Stored data
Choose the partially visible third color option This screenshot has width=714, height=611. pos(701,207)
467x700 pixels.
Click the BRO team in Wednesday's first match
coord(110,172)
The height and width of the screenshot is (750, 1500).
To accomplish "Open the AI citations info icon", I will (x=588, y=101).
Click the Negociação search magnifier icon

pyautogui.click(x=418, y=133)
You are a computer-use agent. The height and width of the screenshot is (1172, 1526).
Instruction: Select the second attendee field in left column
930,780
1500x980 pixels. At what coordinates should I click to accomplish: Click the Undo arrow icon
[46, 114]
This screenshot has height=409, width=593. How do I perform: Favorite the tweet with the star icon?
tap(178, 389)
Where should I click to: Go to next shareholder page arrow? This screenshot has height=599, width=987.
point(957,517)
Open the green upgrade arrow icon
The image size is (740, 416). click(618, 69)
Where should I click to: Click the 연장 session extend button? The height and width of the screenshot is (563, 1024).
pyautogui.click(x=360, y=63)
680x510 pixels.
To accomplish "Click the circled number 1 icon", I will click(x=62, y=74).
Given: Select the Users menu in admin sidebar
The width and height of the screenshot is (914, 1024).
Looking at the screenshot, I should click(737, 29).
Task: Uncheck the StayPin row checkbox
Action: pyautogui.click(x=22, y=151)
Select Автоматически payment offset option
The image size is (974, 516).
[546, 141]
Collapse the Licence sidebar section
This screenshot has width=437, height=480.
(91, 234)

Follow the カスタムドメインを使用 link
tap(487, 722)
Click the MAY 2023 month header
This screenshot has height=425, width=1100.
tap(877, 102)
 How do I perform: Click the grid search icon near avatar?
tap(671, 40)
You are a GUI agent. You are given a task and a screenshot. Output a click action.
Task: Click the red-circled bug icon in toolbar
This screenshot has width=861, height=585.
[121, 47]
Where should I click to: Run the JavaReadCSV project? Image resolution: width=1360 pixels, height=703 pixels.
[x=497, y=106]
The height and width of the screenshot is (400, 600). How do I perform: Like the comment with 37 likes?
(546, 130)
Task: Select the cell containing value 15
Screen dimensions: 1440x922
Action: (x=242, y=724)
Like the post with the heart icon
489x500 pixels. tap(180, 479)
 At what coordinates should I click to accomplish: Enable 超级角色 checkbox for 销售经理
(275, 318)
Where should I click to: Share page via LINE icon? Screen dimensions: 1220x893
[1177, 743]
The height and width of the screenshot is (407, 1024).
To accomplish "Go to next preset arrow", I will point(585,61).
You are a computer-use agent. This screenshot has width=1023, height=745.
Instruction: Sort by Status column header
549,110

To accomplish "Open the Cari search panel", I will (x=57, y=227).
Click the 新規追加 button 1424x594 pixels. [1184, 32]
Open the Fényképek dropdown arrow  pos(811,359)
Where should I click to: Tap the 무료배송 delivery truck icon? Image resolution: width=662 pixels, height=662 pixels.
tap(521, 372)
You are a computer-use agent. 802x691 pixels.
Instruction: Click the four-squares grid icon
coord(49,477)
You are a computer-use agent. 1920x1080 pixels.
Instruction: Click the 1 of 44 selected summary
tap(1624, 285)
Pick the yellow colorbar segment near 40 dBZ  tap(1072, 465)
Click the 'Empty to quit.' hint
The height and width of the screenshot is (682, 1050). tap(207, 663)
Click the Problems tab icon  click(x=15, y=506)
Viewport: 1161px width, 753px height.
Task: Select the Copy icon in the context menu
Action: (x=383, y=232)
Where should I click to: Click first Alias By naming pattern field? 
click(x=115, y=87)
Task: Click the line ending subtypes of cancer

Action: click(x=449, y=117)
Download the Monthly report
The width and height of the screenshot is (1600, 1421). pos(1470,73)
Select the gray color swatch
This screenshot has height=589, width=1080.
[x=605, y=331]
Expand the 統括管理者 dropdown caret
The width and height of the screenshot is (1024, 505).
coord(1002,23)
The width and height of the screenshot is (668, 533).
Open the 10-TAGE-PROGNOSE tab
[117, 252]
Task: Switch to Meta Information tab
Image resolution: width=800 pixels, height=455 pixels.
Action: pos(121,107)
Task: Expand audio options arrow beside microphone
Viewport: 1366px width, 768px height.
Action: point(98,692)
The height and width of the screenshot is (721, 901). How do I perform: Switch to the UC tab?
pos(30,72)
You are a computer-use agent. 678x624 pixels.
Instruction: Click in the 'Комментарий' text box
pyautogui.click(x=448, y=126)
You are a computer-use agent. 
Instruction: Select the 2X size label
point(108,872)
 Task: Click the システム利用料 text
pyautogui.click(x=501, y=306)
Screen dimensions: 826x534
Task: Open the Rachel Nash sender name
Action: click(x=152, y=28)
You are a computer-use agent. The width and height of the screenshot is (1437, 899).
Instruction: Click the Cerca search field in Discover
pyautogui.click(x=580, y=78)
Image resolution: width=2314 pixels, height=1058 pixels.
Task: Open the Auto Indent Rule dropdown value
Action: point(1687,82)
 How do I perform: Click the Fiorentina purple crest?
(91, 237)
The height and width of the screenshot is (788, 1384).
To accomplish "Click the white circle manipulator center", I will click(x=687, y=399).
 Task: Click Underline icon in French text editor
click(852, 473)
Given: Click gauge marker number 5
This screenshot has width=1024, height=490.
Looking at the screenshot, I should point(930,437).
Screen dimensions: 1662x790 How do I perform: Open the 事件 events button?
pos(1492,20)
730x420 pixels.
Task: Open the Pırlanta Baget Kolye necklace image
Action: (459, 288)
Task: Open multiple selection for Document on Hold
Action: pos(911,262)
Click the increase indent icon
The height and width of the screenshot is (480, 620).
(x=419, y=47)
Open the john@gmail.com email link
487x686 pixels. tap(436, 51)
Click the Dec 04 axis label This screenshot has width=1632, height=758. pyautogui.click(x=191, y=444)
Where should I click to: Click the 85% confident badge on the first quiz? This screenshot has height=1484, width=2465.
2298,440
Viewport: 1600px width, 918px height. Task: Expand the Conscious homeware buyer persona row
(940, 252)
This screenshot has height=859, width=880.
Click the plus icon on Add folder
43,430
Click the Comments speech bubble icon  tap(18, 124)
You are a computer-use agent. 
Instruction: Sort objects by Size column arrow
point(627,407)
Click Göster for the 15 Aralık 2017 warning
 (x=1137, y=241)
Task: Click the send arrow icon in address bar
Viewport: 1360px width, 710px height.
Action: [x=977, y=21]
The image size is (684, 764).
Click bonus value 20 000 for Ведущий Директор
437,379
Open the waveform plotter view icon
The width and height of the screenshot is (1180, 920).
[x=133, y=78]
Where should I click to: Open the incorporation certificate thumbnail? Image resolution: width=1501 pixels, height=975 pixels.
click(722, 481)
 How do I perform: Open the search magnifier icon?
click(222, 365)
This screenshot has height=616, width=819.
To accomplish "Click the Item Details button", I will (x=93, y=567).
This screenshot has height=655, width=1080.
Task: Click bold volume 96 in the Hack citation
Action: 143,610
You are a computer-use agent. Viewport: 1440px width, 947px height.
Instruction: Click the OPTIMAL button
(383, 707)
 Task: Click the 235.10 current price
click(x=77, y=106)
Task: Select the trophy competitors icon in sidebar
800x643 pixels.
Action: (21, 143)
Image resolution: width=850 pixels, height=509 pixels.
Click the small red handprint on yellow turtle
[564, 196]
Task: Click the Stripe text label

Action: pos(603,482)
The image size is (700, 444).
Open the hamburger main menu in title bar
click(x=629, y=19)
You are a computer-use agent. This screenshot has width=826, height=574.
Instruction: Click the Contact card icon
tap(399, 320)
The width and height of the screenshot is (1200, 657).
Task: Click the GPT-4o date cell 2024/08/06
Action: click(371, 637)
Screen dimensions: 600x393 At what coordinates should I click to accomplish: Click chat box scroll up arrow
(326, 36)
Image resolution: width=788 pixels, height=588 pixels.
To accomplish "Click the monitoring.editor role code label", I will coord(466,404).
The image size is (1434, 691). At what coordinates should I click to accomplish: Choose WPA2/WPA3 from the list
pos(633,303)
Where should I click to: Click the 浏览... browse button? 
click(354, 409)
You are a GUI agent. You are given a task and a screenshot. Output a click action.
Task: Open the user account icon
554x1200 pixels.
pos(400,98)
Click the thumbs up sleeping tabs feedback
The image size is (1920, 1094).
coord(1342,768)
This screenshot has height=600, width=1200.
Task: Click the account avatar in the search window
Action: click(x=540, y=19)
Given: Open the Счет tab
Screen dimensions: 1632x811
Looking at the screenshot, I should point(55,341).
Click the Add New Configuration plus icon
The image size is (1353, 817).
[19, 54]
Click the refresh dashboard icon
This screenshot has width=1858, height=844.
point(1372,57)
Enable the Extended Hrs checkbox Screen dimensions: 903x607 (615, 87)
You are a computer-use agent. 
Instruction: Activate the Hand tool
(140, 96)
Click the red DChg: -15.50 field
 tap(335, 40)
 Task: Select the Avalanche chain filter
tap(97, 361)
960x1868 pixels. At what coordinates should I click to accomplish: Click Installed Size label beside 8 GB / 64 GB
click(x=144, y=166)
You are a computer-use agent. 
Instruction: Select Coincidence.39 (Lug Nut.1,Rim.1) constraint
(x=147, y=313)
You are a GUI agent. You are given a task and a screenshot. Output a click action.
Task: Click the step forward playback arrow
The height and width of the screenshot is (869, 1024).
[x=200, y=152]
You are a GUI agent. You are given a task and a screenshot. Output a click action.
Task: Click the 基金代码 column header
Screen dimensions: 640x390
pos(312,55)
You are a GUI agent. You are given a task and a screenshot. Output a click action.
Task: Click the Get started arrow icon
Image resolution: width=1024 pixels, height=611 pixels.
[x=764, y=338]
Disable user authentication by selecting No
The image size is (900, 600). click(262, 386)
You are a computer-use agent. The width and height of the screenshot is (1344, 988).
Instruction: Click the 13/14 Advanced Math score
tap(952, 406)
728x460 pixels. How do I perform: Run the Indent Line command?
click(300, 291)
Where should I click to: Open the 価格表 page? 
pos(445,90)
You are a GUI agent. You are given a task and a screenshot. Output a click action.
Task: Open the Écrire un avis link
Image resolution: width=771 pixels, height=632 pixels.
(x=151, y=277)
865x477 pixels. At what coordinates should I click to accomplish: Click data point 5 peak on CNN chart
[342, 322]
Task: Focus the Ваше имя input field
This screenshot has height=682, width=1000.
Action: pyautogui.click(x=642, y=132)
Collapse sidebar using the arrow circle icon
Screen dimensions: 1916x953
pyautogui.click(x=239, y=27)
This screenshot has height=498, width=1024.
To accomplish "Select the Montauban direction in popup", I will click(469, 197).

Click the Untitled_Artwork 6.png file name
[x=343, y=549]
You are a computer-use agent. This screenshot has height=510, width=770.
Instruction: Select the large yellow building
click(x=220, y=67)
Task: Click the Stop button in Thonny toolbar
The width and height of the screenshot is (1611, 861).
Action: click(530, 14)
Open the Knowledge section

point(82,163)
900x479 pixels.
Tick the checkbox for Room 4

= Task brief =
What lines above contain "circled"? Copy them out.

= Exercise output =
To accomplish "Click the circled number 1 icon", I will click(x=62, y=74).
Task: Click the red-circled bug icon in toolbar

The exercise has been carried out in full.